Exercise objective :: From the entries below, copy out every line with "agent" in it.

Task material ::
______
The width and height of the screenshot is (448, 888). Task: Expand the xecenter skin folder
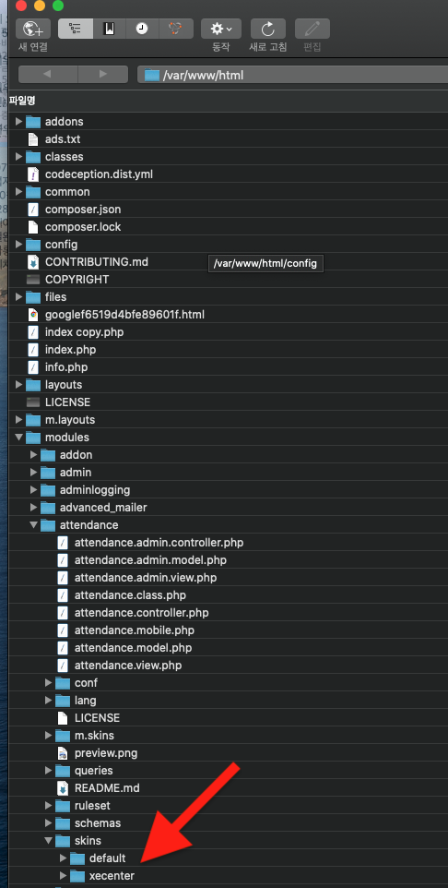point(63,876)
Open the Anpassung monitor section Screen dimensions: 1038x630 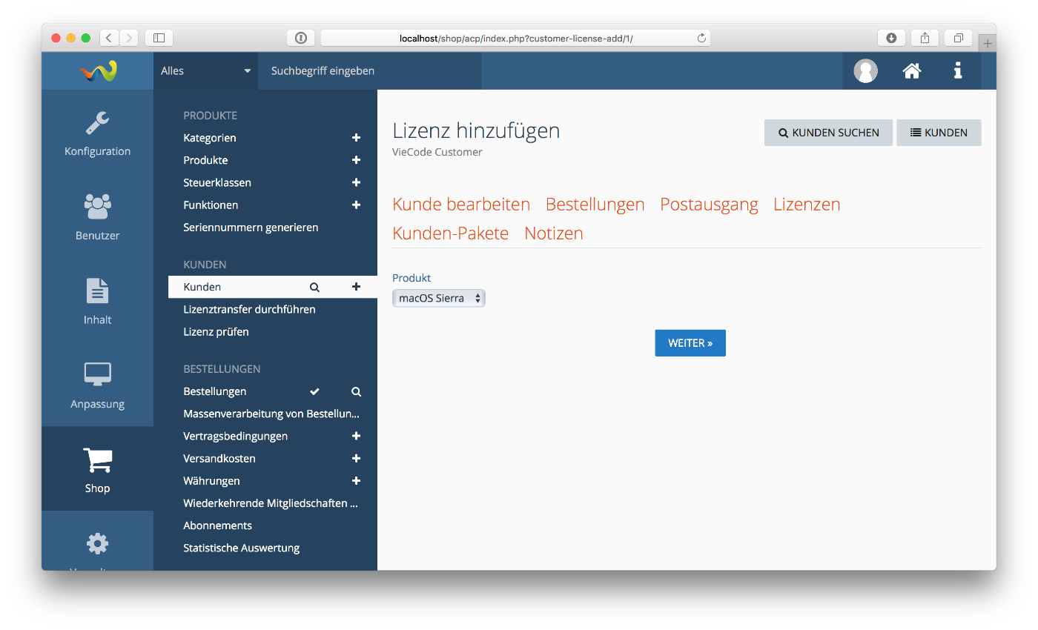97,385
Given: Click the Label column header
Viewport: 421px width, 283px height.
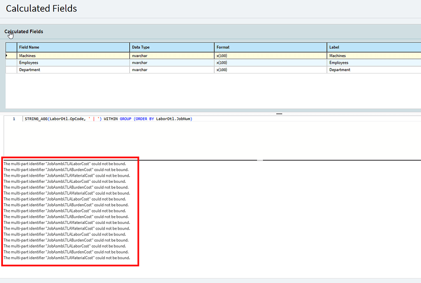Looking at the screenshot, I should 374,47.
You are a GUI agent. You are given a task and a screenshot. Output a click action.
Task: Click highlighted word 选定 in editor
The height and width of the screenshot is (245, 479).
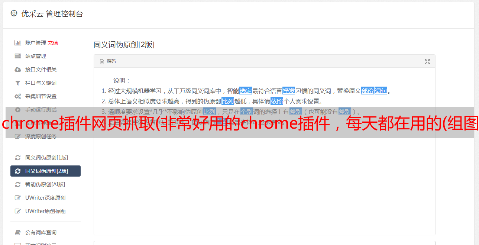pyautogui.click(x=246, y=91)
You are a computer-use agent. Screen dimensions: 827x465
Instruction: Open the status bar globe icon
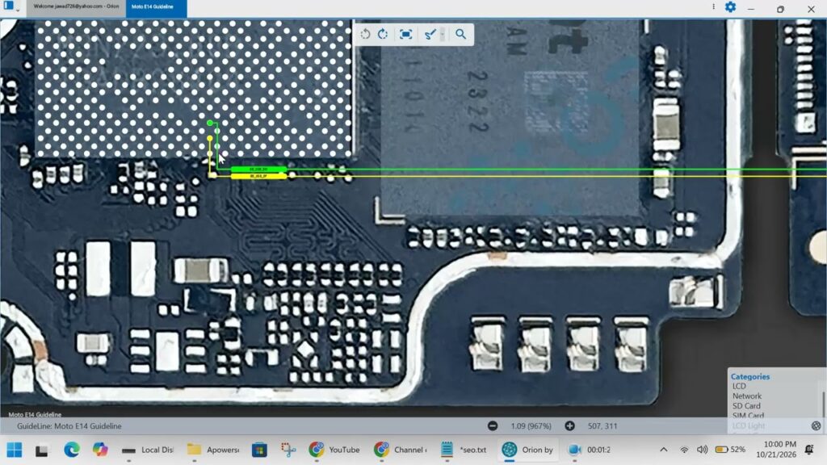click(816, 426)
______
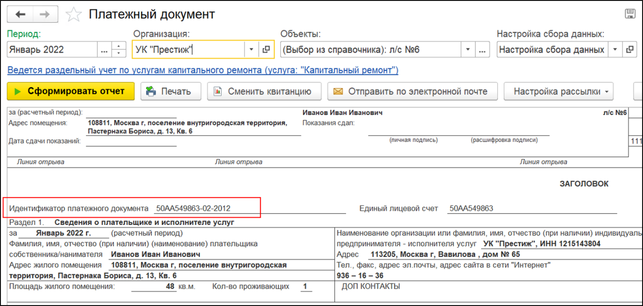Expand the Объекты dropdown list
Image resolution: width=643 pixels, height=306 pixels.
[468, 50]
______
Solved exercise ::
You are a GUI agent. You are given a task and a screenshot. Output a click action.
You are a computer-use agent. Screen dimensions: 827x465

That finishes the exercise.